I would be lying if I told you every day I woke up with the same fiery passion and joy that first brought me to South Africa. There are some days where I wake up feeling drained before the day has even begun. There are days where my schedule wears me out by just looking at it. But what I can tell you is that there are so many things about this country and about these people that refuel my passion and love. There are things that have become normal life for me that I know I will miss beyond words when I am gone. These are the things I want to share with you.

What makes my heart skip a beat (concerning life in a South African township):
-Leaving home to the smiles and waves of every child on the street
-Being greeted by every person I see
-Seeing the women clean by sweeping the dirt that is their porch
-Running to the sound of children laughter outside the center
-Eating with my hands and it being the right way
-You can't sing without dancing as well
-You are never late on African time
-If you are in need, there is always someone to help
-There is always room for one more (even if you think the car is overfull)
-"Sharp-sharp" is an appropriate response for almost anything
-When you have nothing else to say, you can always say "is it?"
-Riding in the back of an open bakkie (pick-up truck) is completely acceptable
-Braiis (A South African barbeque)
-Time is irrelevant
-Eating pap and wors
-The people selling stuff at the robot who promise to give you a "special price"
-Music of the shebeen (local bar) heard every weekend from my bedroom window
-Vetkoek, especially bought off the street corner
-The sounds of vuvuzela's blasting anytime the Mamelodi Sundowns play a soccer match
-The beautiful sunsets
-The value of community
-The unspoken rule of not having to stop at stop signs unless completely necessary
-The excitement people have of me knowing a few words in their language
-The fact that you can hear a Church 5km's away
-The beautiful babies strapped to mother's backs by towels
-Seeing all the school children walk home in their uniforms
-The beautiful voices of the African children singing praises to God
-The smell of pot filling the air (I know this is a weird one but it always reminds me that I'm not living in my American neighborhood anymore)
-The random men peeing wherever they decide is necessary
-People walking everywhere
-The sight of the boys playing soccer and enjoying every moment of it
-"Summertime" (the first day of spring when the children throw water on everyone)
-New Years Eve (the excitement in the air as everyone screams "HAPPY, HAPPY")
-Seeing locals get involved and start caring for their own community
-The smell of fire that fills the air at night
-The robots don't work 50% of the time and that is normal

Then there are the other things.
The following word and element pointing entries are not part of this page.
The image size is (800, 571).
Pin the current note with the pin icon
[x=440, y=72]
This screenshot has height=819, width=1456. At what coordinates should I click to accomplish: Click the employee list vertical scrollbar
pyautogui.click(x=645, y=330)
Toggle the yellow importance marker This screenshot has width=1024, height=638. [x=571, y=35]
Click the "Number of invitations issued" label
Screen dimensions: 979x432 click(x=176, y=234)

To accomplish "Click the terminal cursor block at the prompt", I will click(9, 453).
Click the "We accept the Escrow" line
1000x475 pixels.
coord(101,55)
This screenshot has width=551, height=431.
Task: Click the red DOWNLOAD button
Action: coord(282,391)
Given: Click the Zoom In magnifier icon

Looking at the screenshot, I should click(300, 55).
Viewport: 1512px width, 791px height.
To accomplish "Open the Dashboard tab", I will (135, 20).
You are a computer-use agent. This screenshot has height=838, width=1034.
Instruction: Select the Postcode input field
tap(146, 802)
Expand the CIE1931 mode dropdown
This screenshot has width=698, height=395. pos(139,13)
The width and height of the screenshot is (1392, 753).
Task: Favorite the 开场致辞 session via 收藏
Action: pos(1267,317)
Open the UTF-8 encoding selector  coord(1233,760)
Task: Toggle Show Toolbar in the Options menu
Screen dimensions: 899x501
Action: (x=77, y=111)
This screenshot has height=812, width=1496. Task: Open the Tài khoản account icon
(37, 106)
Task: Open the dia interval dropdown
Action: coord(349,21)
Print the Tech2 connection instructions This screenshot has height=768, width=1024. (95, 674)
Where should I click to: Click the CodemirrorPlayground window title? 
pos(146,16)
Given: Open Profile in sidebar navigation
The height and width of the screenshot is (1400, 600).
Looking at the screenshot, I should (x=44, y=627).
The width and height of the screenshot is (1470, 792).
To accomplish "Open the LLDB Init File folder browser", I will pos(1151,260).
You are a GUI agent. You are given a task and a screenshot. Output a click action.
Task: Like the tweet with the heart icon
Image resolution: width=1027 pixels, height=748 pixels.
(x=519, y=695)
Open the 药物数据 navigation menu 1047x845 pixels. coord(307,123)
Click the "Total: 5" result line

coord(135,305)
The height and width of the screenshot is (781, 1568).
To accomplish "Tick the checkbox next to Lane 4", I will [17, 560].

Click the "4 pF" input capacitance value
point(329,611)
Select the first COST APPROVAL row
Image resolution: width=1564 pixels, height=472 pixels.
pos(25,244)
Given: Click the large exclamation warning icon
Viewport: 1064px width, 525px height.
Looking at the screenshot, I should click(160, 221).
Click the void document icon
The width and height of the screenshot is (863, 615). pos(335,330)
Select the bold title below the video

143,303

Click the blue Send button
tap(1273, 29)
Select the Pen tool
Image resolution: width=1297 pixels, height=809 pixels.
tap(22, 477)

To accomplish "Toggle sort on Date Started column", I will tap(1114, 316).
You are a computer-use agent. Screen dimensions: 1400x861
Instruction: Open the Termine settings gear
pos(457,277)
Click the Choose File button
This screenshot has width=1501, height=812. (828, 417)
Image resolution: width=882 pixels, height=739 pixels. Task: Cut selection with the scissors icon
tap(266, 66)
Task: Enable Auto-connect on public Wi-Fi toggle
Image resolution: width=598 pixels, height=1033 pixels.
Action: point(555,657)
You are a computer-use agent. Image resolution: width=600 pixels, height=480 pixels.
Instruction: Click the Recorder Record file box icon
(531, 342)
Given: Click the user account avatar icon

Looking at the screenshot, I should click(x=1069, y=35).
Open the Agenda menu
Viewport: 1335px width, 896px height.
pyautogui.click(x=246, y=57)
The things that sometimes make me feel like pulling out my hair or screaming at the top of my lungs. Luckily, this list is much shorter.

What makes me a bit crazy (concerning life in a South African township):
-Not being able to drive alone for safety reasons
-Having to have walls surrounding our house with wire on them
-Having multiple locks on doors and windows
-The taxis inability to drive and consistency of stopping right in front of you with no warning
-The never ending doorbell ringing when all you want is a short nap
-The sounds of gunshots and car tires screeching

I'm sure I could add things to both lists but I wanted to at least get these lists started. As I write about the things that make my life what it is, I am reminded of what a blessing it is to be here. South Africa is the place my heart beats for. It's people feel like family. I belong here. I was made for it and I can just feel it. There are days when I doubt that feeling but then I remind myself of these things that aren't a part of my life in America and I realize that even on the bad and hard days, there is no place I would rather be.


Wednesday, October 6, 2010

Holy Rage

I can't even begin to put to words the anger that is brewing inside of me right now. I'm so tired of the injustice that is around me. I'm tired of seeing young kids having to go through more pain than any of us can even imagine. I'm tired of the devil getting footholds in the lives of so many. I'm tired of the lies and the abuse. I'm so tired and so angry.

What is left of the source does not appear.